From a sewing business site I used to frequent - don't have your tummy tucked, your backside lifted, and your bosom plumped a week or so before the wedding - AFTER your custom made dress has been finished but two days before the "Final Fitting".

The bride's parents were plastic surgeons - it was their "wedding gift".

The dressmaker rewrote her contract after that to add that there would be rush fees and extra fitting fees if you gained weight, lost weight, or had your body deliberately reshaped within X number days of the wedding (a month?  because it would really interfere with her scheduled work load if she had to take the dress apart and completely redo it...............).

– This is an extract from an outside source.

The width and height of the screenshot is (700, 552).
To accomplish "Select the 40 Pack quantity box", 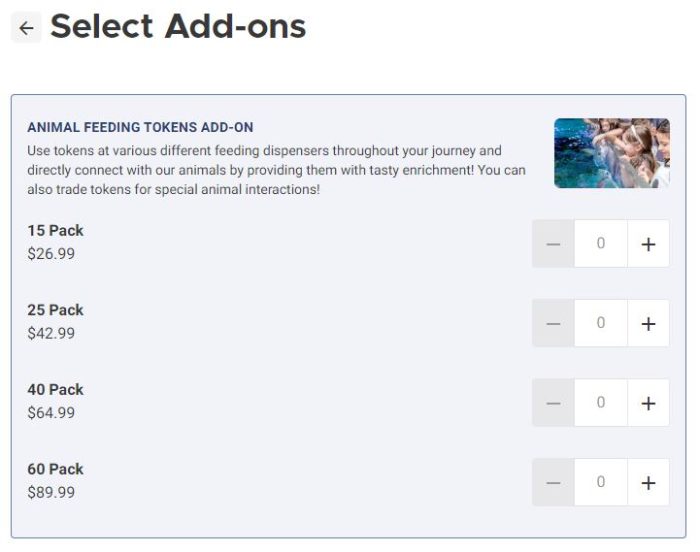I will [x=600, y=403].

Same site also had a bride who came straight from the gym with ONLY jogging bra and bike shorts on..................hadn't showered............was shocked that the dressmaker expected her to have showered and brough any "special lingerie" for the outfit because she was trying to get into the kind of shape that she wouldn't NEED "any special lingerie".............she brought lingerie to the next fitting and was shocked to find that it counted price wise as the second fitting, she was being charged for the "unused" fitting even though she thought it shouldn't have cost her any money since the seamstress refused to work with her (sweaty) bare body.

Then there was the friend of DD's who asked me to fix a dress for Renn Faire - she had worn it commando................and thought it was "dry clean only".  Turned out that it could be washed by machine, cold water, delicate cycle, and hung overnight to dry (yes, I did use color safe bleach - why do you ask?) while still allowing me time to make the repairs.

People who don't sew have some odd ideas about what a sewing machine can do by itself, without an "experienced driver" at the presser foot!
Let sleeping dragons be.......morning breath......need I explain?